Only the lines of the data below from the one with "This screenshot has height=623, width=736." through the one with "Given: Switch to the Member Of tab" are wanted. Repeat them exactly.

[[ TASK MATERIAL, beginning ]]

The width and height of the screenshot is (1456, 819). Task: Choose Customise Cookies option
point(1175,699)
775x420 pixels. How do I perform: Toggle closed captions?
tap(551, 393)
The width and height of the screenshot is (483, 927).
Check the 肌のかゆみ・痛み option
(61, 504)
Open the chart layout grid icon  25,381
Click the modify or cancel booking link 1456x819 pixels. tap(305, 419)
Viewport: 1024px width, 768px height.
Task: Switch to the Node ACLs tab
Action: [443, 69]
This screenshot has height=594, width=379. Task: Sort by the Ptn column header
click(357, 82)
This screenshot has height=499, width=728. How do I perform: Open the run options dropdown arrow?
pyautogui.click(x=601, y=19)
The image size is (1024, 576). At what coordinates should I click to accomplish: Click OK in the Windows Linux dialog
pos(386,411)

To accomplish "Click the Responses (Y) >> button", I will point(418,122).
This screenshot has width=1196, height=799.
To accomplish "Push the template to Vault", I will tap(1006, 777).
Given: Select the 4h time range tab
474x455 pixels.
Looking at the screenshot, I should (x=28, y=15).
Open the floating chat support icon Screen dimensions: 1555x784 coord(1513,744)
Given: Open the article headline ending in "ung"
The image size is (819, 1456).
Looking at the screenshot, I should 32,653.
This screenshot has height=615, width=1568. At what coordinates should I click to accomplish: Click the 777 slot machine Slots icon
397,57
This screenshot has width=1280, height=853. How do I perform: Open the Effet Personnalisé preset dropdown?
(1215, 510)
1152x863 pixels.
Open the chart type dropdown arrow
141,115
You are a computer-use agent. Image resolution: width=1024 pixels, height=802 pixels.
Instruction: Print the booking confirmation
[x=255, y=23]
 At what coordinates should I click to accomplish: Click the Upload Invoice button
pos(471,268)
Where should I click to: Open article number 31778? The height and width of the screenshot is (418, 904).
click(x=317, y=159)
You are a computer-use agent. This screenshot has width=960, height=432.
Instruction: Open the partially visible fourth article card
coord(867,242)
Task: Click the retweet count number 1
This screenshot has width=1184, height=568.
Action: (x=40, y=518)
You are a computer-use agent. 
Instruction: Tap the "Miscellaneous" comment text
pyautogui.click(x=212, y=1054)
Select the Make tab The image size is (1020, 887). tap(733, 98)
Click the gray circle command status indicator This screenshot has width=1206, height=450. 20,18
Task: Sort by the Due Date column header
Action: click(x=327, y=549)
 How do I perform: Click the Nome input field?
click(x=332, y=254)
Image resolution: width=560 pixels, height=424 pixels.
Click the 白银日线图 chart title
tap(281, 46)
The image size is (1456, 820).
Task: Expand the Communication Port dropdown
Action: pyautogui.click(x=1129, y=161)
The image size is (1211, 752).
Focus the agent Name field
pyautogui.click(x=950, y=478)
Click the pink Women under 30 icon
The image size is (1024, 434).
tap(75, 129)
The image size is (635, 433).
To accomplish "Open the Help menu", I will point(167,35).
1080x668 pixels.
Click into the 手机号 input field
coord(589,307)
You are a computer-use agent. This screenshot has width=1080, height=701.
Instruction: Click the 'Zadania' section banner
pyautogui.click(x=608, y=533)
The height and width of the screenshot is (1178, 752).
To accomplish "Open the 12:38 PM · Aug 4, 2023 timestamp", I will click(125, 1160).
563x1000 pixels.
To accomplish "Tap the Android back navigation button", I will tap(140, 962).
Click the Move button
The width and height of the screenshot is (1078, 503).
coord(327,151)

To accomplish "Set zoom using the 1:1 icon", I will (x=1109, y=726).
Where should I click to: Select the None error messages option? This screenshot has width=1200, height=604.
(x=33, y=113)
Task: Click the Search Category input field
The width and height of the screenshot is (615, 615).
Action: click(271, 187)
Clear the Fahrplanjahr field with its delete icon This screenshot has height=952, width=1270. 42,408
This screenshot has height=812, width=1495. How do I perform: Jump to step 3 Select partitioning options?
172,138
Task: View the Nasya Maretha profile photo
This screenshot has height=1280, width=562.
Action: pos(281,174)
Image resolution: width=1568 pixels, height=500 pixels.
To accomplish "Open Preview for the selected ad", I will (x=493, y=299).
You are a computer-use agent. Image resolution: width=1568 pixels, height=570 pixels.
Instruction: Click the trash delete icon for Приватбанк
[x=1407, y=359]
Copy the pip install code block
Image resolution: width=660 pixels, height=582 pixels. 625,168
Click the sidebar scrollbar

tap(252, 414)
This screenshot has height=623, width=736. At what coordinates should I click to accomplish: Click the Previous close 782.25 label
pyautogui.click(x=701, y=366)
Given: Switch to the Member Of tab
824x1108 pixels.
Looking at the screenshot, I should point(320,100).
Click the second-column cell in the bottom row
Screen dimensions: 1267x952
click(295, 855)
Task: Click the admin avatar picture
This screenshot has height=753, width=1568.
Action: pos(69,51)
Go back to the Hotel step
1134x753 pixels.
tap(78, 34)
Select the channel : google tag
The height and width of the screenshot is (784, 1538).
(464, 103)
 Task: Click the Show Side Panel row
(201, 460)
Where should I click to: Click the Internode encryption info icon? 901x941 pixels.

[[ TASK MATERIAL, end ]]

TASK SOLUTION:
This screenshot has height=623, width=736. At what coordinates should I click to accomplish: Click the Previous close 782.25 label
pyautogui.click(x=701, y=366)
Given: Switch to the Member Of tab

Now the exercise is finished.